In any event, NHTSA twice rejected petitions dealing with the allegations made in the instant case, so resolution by that agency cannot be superior to a class action when the agency has made such a rejection, observed the Court. Moreover, the rule was not intended to weigh the superiority of a class action against possible administrative relief. The superiority requirement was intended to refer to the preferability of adjudicating claims of multiple-parties in one judicial proceeding.
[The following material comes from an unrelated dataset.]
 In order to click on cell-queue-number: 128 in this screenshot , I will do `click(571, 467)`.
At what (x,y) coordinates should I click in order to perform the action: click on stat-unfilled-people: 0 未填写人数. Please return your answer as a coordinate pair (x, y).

MassTortDefense would suggest that the repeated references to the trial court’s ability to later decertify the class smacks of the improper, rejected, concept of conditional certification – a practice that has been soundly rejected in recent years by state and federal courts and is now prohibited under both the Arkansas Rules of Civil Procedure and the federal rules on which they are modeled. After considerable time and effort is expended, courts are reluctant to decertify. Here, for example, GM presented the court with a thorough analysis of conflicts of laws regarding the state-law fraud claims, breach of warranty, applicable statutes of limitations, and unjust enrichment. It seems unlikely that the trial court (after its certification was affirmed) will ever seriously revisit this issue in the context of a new predominance determination. If the court’s approach were correct, class certification would be a meaningless exercise since courts would not address the most difficult and important class certification-related questions – i.e., whether a class trial is fair or feasible – until long after certification. 

MassTortDefense wonders, along with amicus the Chamber of Commerce, if Arkansas is likely become the latest “magnet” jurisdiction for the plaintiffs’ bar, imposing huge costs on companies that do business in the state and placing an unnecessary strain on Arkansas courts by forcing them to devote substantial resources to managing large-scale litigation matters that have only a minimal connection to Arkansas consumers.